Manuel Valls promet d'aller "jusqu'au bout" sur ce texte et paraît miser sur l'essoufflement de la crise sociale la plus dure du quinquennat, qui menace la reprise économique française.

"Nous sommes dans un moment crucial", dit-il au Journal du dimanche. "C'est l'idée même de réforme qui se joue. Il s'agit d'une clarification dans le syndicalisme, d'une clarification à gauche, d'une clarification dans la société française", ajoute celui qui dit ne pas vouloir rejoindre "la longue liste des (...) politiques qui ont renoncé face à un mouvement social".

"Si nous cédions à la rue et à la CGT, parce que nous serions obsédés à court terme par (les élections de) 2017, il ne resterait plus rien", fait-il valoir.

Manuel Valls a néanmoins repris langue avec le numéro un de la CGT, Philippe Martinez, ainsi qu'avec les leaders de Force ouvrière, de la CFDT, de la CFTC, de la CFE-CGC et de l'Unsa à qui il a téléphoné samedi "pour faire le point de la situation", a-t-on appris dans son entourage.
^^^^^^^^
#### Consignes:
1 > Quelles organisations syndicales l'extrait fourni mentionne-t-il ? Donnez-les toutes, sans doublon.
2 > Recopiez sous forme de liste numérotée les lignes des données, de celle qui contient « You are a GUI » jusqu'à la dernière ligne des données, les deux bornes incluses. Omettez les lignes vides et ne reprenez aucune image.
^^^^^^^^
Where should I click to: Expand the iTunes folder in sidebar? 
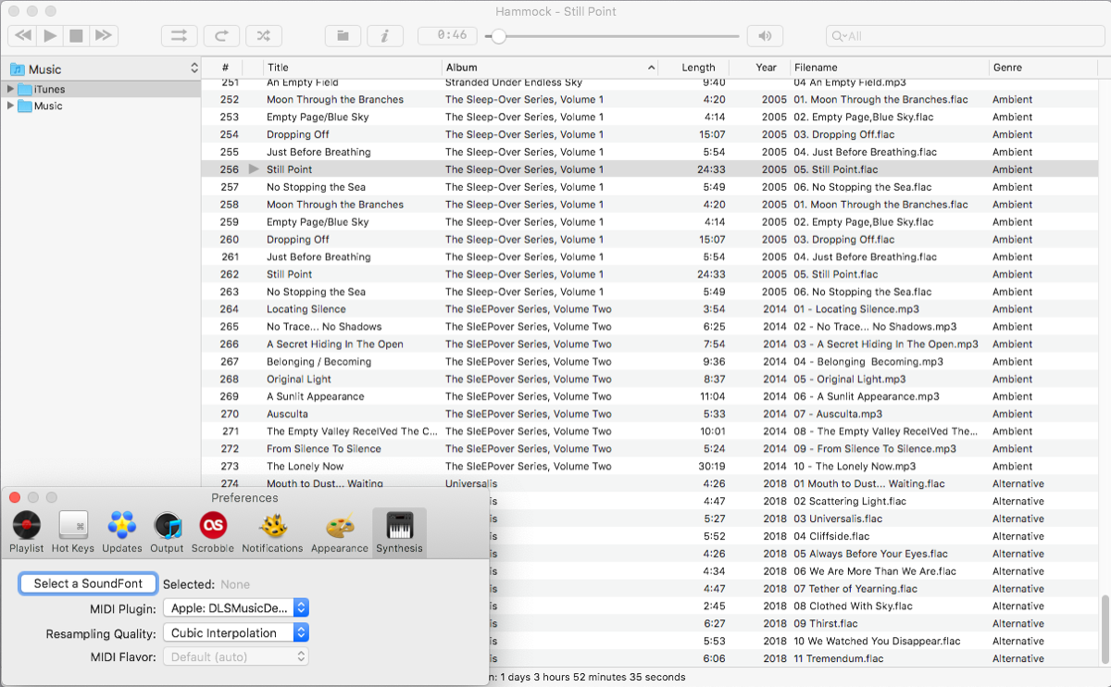coord(11,89)
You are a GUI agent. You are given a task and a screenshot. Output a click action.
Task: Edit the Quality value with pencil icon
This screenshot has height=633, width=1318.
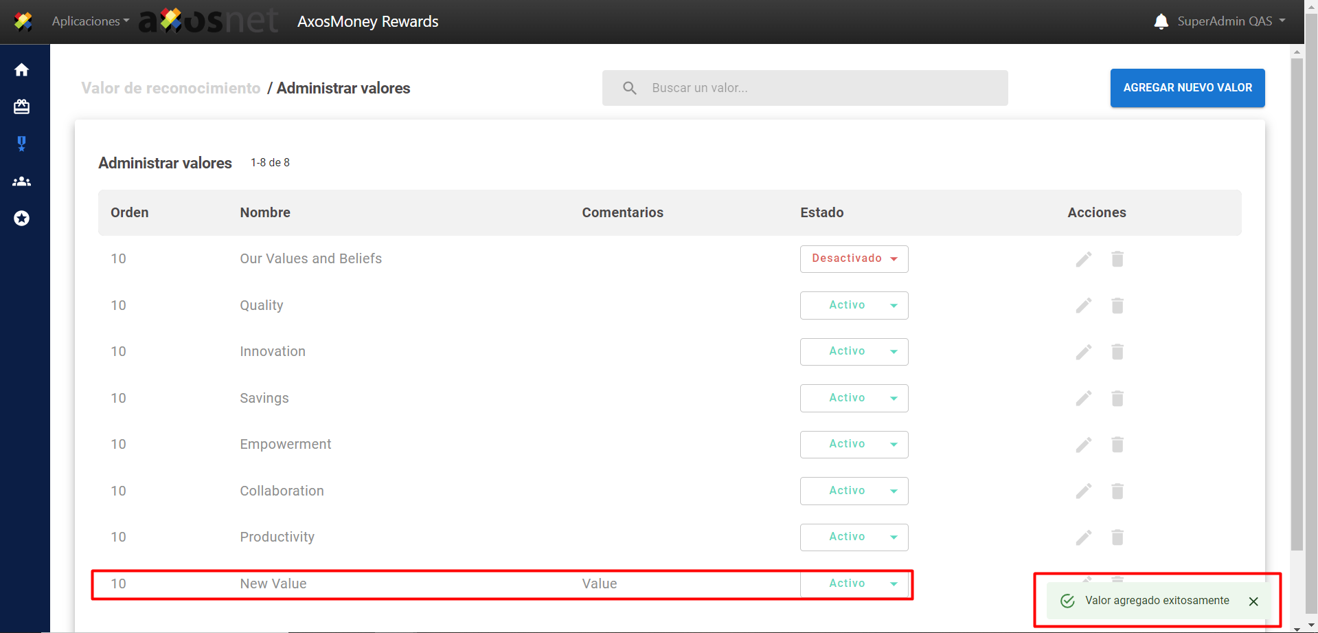pos(1083,306)
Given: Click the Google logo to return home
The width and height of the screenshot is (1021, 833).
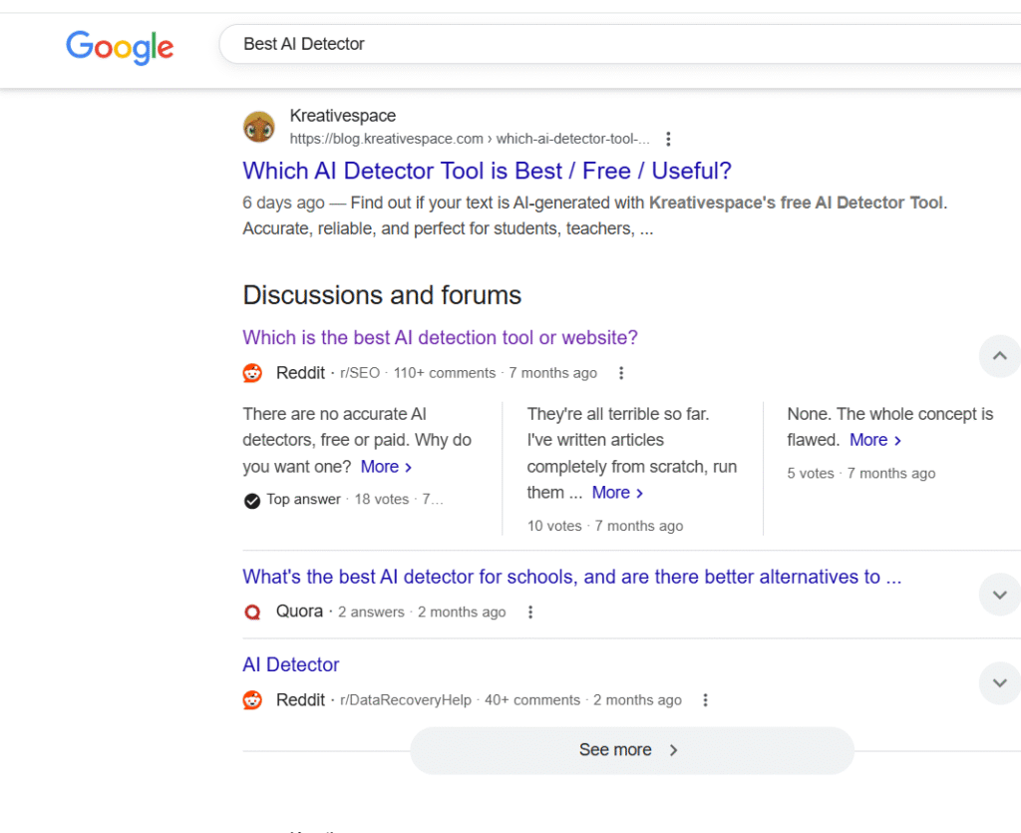Looking at the screenshot, I should pos(120,47).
^^^^^^^^
#### Corrigé de l'exercice:
1 >
- CGT
- Force ouvrière
- CFDT
- CFTC
- CFE-CGC
- Unsa

2 >
1. You are a GUI agent. You are given a task and a screenshot. Output a click action.
2. Task: Edit the Quality value with pencil icon
3. This screenshot has height=633, width=1318.
4. pos(1083,306)
5. Given: Click the Google logo to return home
6. The width and height of the screenshot is (1021, 833).
7. Looking at the screenshot, I should pos(120,47).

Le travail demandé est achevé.